Corin inhibits microglial inflammatory activation by suppressing mitochondrial dysfunction in intracerebral hemorrhage.

Microglial activation driving neuroinflammation is a key factor in secondary brain injury after intracerebral hemorrhage (ICH); however, the regulatory mechanisms remain unknown. This study investigates how corin influences microglial inflammatory activation and its underlying mechanisms. Corin expression in rat ICH brain tissue was assessed at multiple time points. To assess corin's effect on neurological function and microglial inflammation, ICH rats and oxygen-glucose deprivation plus hemin (OGD/H)-stimulated HAPI microglia were treated with corin-encoding lentivirus.
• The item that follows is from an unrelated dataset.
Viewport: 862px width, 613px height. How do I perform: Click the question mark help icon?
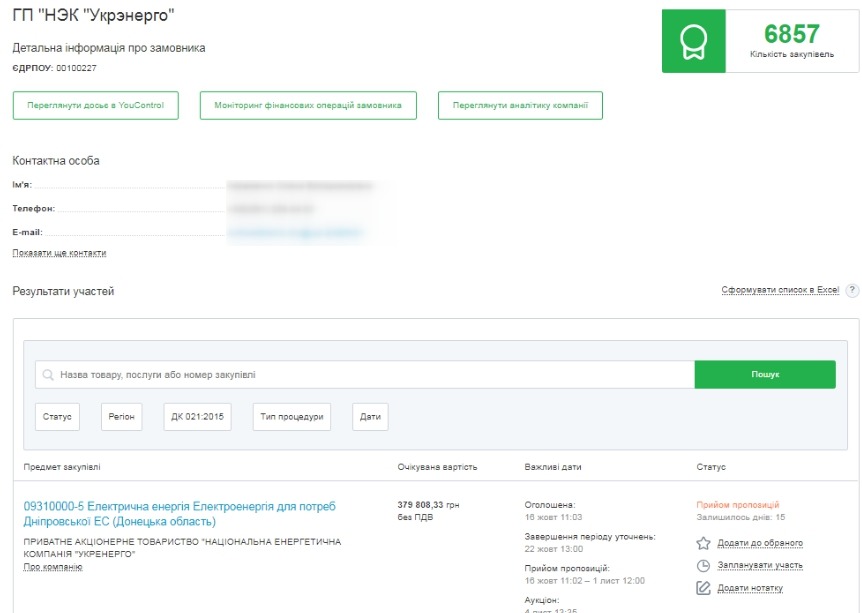pos(852,291)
Neurobehavioral performance was evaluated using the Morris water maze (MWM). Microglial activation was assessed via Iba-1, iNOS, and Arg-1 expression, cytokine secretion, and migration assays. To determine whether AMPK mediates corin's effects, cells were co-treated with Compound C (an AMPK inhibitor) and corin lentivirus. Corin expression decreased in ICH rat brain tissue, reaching its lowest level on day 3 post-ICH. Corin overexpression protected against ICH-induced neuronal apoptosis and improved neurological deficits as confirmed by MWM. Moreover, corin overexpression reduced microglial activation and inflammation in both ICH rats and OGD/H-stimulated microglial cells, ameliorated mitochondrial dysfunction, and increased the p-AMPK/AMPK ratio. The protective effects of corin on cell migration, inflammation, and mitochondrial function were reversed by Compound C, indicating AMPK is a downstream mediator of corin. Targeting corin offers a promising therapeutic strategy for ICH by reducing neuroinflammation and mitochondrial damage through AMPK activation and modulation of microglial inflammatory phenotype polarization. [BMB Reports 2026; 59(2): 143-150].